-- Task inputs follows --

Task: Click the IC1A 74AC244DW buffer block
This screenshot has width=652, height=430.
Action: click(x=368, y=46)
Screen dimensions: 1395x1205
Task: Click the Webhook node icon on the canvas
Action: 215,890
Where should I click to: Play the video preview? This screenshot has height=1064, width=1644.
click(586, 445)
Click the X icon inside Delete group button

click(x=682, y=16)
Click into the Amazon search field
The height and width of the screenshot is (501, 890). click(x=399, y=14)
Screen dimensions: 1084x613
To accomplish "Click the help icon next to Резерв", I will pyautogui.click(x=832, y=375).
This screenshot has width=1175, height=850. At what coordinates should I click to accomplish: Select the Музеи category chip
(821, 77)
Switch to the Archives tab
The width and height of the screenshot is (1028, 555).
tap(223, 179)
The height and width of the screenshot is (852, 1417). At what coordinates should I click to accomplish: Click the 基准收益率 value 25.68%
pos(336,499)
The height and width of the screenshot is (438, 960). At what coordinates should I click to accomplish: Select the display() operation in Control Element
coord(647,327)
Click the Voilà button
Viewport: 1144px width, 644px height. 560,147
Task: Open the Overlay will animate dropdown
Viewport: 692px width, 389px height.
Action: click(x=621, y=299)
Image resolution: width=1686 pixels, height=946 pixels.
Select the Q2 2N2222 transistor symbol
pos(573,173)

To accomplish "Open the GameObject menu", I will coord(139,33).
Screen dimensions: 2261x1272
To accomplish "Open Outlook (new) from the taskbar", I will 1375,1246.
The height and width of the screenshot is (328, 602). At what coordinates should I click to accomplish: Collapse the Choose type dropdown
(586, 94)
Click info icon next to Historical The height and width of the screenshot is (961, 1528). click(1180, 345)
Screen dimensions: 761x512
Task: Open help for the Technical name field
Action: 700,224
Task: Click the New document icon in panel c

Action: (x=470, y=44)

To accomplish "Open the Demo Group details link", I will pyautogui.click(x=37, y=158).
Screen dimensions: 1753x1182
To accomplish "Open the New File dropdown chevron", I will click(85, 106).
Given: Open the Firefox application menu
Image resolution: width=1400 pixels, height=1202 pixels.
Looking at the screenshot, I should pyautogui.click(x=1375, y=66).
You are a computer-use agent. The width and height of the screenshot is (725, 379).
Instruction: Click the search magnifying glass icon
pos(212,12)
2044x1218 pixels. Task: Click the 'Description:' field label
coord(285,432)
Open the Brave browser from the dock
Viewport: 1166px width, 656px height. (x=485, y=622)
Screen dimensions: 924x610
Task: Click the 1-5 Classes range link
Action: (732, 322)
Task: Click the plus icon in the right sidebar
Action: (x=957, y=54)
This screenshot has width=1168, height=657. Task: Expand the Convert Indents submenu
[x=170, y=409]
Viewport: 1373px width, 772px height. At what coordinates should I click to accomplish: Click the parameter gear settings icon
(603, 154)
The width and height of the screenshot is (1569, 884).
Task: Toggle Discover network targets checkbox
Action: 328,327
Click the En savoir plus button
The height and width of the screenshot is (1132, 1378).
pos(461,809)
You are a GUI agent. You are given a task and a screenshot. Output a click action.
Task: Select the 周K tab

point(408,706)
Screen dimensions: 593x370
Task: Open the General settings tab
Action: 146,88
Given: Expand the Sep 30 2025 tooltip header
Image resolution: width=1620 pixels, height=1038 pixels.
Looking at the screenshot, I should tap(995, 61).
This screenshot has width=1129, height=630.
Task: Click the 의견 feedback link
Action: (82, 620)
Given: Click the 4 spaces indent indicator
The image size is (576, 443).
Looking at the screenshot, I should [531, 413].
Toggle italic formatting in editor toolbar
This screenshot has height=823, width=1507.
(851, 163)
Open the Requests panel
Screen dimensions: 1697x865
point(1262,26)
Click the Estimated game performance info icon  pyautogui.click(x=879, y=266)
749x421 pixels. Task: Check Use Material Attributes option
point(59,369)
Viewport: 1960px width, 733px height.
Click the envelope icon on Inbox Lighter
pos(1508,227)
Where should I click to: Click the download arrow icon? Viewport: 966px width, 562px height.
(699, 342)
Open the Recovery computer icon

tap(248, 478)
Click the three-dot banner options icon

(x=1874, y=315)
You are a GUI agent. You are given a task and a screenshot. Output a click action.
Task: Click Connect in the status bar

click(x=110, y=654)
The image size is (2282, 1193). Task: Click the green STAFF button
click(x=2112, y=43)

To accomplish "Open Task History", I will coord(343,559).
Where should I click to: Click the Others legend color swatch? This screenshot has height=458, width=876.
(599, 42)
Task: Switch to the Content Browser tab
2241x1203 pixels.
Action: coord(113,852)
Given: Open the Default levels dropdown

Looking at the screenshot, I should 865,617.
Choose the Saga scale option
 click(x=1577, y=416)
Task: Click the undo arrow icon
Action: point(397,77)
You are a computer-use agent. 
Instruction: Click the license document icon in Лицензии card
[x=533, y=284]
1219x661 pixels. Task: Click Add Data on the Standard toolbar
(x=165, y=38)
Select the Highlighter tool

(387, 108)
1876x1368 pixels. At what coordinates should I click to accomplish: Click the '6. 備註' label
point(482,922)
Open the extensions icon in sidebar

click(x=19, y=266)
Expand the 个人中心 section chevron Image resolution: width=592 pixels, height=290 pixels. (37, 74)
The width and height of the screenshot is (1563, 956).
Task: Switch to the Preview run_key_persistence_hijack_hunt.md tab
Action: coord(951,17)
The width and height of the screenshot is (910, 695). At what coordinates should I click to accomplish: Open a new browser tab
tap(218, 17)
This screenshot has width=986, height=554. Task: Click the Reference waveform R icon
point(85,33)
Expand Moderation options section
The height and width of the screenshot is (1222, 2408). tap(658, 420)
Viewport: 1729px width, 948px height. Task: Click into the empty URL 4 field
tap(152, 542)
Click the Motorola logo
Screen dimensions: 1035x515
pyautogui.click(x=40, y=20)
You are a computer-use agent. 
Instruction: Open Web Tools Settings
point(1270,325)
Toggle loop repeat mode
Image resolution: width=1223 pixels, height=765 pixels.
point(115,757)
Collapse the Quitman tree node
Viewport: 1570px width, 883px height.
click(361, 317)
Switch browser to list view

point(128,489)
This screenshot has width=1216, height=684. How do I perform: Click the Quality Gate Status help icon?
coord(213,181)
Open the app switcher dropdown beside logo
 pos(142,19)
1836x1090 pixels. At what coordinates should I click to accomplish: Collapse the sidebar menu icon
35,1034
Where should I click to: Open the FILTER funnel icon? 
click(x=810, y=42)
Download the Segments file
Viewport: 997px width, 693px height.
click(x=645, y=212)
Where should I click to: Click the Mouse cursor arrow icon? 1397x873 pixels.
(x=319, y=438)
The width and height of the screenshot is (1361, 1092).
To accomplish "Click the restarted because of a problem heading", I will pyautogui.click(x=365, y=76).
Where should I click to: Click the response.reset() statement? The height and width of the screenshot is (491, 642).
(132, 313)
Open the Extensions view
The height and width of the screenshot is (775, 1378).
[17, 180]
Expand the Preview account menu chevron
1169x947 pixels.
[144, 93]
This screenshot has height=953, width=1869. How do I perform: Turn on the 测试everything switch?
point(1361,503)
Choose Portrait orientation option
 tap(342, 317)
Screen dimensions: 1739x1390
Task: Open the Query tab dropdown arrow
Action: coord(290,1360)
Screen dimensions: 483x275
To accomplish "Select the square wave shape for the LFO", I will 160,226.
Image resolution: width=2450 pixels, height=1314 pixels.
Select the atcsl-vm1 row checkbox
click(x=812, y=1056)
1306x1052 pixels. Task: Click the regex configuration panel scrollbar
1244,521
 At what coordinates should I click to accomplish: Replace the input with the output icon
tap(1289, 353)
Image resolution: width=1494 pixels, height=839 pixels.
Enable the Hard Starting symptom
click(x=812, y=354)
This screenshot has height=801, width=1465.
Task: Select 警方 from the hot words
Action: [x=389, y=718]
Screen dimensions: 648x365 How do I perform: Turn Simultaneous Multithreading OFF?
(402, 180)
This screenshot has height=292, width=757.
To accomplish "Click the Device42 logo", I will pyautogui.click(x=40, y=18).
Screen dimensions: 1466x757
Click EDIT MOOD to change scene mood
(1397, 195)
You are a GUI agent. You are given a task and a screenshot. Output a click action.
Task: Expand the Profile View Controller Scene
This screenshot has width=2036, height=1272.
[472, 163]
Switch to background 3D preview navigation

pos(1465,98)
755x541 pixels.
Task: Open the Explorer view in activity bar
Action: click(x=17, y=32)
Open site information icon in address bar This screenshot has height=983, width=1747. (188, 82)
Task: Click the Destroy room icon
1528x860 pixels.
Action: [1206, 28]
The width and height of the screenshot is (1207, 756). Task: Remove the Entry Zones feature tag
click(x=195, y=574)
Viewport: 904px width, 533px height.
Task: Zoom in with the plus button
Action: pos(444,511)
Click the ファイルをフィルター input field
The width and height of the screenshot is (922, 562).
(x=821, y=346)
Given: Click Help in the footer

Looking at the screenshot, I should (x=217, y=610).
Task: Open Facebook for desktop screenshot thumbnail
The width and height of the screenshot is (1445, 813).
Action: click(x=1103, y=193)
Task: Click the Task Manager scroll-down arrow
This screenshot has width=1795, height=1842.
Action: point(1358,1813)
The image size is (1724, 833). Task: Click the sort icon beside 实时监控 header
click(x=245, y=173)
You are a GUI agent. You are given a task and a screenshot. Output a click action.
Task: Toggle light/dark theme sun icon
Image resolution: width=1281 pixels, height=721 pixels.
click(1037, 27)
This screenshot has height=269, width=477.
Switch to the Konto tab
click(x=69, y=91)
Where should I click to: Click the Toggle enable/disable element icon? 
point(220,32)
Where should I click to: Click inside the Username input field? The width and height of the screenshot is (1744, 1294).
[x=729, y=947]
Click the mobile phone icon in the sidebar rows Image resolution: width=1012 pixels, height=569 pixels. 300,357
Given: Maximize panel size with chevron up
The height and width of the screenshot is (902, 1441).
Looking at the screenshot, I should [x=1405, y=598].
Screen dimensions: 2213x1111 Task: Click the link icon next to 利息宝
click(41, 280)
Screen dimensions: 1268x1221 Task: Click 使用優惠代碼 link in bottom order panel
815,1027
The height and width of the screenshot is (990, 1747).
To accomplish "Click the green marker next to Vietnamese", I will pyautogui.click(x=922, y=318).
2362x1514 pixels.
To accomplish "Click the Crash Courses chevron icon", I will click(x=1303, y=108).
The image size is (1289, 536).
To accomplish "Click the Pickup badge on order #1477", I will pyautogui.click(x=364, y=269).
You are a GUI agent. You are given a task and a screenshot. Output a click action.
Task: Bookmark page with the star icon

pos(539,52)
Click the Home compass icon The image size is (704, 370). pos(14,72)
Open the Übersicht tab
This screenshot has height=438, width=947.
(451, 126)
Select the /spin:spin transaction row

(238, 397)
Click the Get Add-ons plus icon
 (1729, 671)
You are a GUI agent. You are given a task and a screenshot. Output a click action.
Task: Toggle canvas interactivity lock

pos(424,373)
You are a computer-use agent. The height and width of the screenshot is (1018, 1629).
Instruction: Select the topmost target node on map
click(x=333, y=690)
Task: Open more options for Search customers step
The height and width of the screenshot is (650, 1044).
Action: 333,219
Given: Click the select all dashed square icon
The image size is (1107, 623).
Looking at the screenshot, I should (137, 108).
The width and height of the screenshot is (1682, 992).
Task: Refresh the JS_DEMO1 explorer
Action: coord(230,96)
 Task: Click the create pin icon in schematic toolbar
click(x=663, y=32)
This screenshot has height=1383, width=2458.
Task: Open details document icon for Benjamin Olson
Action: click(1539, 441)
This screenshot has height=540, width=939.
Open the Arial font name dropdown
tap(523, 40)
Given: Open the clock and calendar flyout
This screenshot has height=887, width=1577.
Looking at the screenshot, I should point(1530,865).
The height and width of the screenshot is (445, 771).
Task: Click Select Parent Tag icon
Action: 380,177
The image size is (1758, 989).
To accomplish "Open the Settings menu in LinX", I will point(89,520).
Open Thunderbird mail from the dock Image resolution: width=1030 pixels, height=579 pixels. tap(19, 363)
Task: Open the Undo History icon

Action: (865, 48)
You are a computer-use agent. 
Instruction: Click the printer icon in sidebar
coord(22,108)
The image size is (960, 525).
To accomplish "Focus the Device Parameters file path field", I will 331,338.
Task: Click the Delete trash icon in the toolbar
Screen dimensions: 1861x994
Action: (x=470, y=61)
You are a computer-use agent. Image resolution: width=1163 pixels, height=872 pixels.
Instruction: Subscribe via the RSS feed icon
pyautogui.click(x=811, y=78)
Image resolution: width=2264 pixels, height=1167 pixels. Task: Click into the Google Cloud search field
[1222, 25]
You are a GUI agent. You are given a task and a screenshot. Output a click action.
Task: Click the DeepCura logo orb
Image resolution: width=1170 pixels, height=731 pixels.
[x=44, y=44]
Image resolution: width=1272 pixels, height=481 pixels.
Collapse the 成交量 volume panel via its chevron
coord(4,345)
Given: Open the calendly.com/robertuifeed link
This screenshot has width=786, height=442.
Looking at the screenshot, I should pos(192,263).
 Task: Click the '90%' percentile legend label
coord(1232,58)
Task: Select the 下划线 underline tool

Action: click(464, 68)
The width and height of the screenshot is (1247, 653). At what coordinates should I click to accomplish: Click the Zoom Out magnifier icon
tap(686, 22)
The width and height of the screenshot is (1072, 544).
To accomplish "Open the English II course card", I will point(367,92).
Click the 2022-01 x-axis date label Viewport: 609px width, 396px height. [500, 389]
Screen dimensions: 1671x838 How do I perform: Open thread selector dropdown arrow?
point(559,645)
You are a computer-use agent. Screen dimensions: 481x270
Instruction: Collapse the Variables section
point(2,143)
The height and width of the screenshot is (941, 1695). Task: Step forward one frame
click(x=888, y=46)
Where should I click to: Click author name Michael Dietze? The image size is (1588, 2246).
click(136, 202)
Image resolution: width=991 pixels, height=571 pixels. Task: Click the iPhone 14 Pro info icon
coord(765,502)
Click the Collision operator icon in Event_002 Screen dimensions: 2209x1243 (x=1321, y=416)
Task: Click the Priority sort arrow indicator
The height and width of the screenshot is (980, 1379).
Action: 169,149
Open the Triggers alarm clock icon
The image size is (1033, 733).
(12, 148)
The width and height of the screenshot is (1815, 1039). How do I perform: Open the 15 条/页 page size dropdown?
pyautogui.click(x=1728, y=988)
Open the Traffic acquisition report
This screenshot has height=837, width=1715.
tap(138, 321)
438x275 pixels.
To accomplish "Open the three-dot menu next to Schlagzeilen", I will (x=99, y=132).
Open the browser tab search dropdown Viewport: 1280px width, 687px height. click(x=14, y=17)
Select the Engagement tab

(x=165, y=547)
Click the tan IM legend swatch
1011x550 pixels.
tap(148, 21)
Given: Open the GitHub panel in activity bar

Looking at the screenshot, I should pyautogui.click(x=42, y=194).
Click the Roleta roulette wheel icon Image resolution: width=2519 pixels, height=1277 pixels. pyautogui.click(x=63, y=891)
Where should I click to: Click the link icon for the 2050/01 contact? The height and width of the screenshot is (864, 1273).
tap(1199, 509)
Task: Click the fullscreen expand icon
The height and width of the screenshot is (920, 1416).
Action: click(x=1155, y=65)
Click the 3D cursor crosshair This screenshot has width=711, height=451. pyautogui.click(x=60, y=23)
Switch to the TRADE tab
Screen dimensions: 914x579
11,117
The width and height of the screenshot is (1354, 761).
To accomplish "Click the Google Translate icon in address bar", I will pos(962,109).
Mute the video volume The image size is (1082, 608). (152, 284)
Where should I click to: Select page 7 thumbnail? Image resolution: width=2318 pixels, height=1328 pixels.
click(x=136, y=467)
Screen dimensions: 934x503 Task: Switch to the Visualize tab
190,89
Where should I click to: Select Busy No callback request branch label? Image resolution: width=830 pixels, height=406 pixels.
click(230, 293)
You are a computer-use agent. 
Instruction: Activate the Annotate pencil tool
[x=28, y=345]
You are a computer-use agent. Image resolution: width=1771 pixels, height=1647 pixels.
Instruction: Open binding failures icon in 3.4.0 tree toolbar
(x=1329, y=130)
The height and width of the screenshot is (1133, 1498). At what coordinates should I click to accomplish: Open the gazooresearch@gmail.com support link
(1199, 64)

-- Task inputs concluded --

▸ **Your task**: Copy every line of the data above, beginning with the first and ending with the line that contains "Task: Open the Overlay will animate dropdown", and give nothing more.

▸ **Task output**:
Task: Click the IC1A 74AC244DW buffer block
This screenshot has width=652, height=430.
Action: click(x=368, y=46)
Screen dimensions: 1395x1205
Task: Click the Webhook node icon on the canvas
Action: 215,890
Where should I click to: Play the video preview? This screenshot has height=1064, width=1644.
click(586, 445)
Click the X icon inside Delete group button

click(x=682, y=16)
Click into the Amazon search field
The height and width of the screenshot is (501, 890). click(x=399, y=14)
Screen dimensions: 1084x613
To accomplish "Click the help icon next to Резерв", I will pyautogui.click(x=832, y=375).
This screenshot has width=1175, height=850. At what coordinates should I click to accomplish: Select the Музеи category chip
(821, 77)
Switch to the Archives tab
The width and height of the screenshot is (1028, 555).
tap(223, 179)
The height and width of the screenshot is (852, 1417). At what coordinates should I click to accomplish: Click the 基准收益率 value 25.68%
pos(336,499)
The height and width of the screenshot is (438, 960). At what coordinates should I click to accomplish: Select the display() operation in Control Element
coord(647,327)
Click the Voilà button
Viewport: 1144px width, 644px height. 560,147
Task: Open the Overlay will animate dropdown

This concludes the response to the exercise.